On the brasher side, we get cuts like “Sedna” (named after an Inuit sea goddess) which again feels a little like a Warpaint song with an ounce or two of King Woman’s metallic shoegaze (perhaps an instigation by co-producer Takiaya Reed of Divide and Dissolve). At times, it seems the environments and spirits are singing straight to her, with lyrics like “One day you’ll know that I waited for you / On the island of birds you float through my meadow.” On “Nobody”, Paul is wrestling with representation, offering the very sweet chorus of “Nobody sang it for me / Like I want to sing it for you.” The guitars are a bit breezier, but a chunky guitar riff sets off each chorus, and Paul’s voice carries the song out. And closer “Don’t Give Up” sends Paul’s voice into the reverb-soaked stratosphere over galloping distorted guitars and groovy drums, ending the album by chanting its title over and over like a prayer.
As for the album’s quieter side (which probably makes up for about half of its runtime), we first meet it on the third track, “Salmon Stinta”. Lowly strummed electric guitars mesh with some deep bowed instrumentation, with Paul’s crystalline voice — sounding ever-so-slightly like Michelle Zauner — singing about salmon swimming upstream. It’s essentially a character study with the land around her as the character. It’s more about the mood and the imagery than telling a whole story, and once Phil Elverum’s tender voice comes in as a gentle assist, the song enters into the echelon of Paul’s greatest songs.
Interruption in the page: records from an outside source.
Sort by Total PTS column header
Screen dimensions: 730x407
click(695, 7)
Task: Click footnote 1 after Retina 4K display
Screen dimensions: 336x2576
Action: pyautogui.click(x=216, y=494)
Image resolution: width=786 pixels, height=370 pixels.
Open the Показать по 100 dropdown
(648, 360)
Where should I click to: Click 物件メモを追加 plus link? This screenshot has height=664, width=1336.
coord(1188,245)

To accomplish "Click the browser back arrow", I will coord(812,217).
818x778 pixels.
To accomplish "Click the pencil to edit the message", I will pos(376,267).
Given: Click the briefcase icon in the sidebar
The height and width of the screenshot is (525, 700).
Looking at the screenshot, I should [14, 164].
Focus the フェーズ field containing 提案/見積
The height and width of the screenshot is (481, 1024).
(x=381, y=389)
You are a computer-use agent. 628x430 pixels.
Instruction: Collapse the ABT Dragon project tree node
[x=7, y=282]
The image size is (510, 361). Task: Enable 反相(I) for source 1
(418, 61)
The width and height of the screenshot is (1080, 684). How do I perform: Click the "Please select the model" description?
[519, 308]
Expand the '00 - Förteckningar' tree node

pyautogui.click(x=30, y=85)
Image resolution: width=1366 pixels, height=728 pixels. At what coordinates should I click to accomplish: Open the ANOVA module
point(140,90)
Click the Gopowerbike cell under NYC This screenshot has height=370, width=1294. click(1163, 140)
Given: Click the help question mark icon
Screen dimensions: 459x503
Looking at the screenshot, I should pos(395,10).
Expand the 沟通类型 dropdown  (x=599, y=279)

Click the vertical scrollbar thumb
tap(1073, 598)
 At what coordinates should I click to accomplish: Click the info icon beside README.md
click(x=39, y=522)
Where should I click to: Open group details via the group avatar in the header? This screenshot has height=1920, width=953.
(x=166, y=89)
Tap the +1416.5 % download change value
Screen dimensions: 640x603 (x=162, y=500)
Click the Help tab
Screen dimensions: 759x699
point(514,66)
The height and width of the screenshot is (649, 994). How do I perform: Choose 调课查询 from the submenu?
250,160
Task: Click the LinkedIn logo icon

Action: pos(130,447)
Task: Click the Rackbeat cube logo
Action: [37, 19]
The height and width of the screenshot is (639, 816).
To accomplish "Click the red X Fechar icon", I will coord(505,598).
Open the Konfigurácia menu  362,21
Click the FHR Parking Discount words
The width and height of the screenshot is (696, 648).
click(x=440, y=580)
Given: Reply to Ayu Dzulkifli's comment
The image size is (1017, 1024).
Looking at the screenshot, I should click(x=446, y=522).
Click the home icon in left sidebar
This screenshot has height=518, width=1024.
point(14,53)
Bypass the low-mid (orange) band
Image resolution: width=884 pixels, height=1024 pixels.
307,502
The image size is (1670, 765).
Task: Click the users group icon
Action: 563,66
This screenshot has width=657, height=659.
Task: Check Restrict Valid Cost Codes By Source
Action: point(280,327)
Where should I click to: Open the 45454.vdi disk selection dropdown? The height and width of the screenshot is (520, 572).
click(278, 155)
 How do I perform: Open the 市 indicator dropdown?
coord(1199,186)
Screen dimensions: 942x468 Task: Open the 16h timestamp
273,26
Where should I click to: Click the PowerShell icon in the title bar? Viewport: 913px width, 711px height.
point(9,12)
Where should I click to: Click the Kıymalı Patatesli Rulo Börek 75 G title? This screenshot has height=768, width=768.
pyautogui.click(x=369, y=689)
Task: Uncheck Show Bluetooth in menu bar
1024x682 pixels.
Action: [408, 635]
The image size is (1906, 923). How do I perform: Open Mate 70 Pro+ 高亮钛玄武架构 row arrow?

“Salmon Stinta” is a tough act to follow, all plaintive melodies and sustained atmosphere. But other songs attempt to come close. “Blue” is a very simple track, with a mounting sense of momentum as Paul sings the title ad infinitum, until it explodes into a firework. The dreamy “Sčičudᶻ (a narrow place)” finds Paul walking through the wilderness, acknowledging the exchange of love between herself and the place she has found herself in. It almost gets disturbed by its sudden rock switch, but it maintains its blissfulness. “Spaces” proves how much Paul can do with a little, as the lyrics to the song take up barely eight lines, but through a repeated wordless mantra, she offers us a tenderhearted and deeply pretty song. It’s a bit of a breather before “Don’t Give Up” closes things out.
All in all, the album is gorgeously produced, suitably dreamy without sounding groundless, and gives us the most varied glimpse of Paul as a songwriter and performer yet. It may have one too many quick switches into louder territory — the soft-loud dynamic of a shorter song like “Understanding” actually robs it of the tension it begins with — and songs like the deep-in-the-woods fire-lit “Treeline”, while adventurous and exciting, perhaps feel a bit out of place in the grand scheme of things. At times it feels maybe a little too familiar sonically or compositionally, but all in all, The Land, The Water, The Sky is a potent portrait of a musician who only gets more impressive with each release.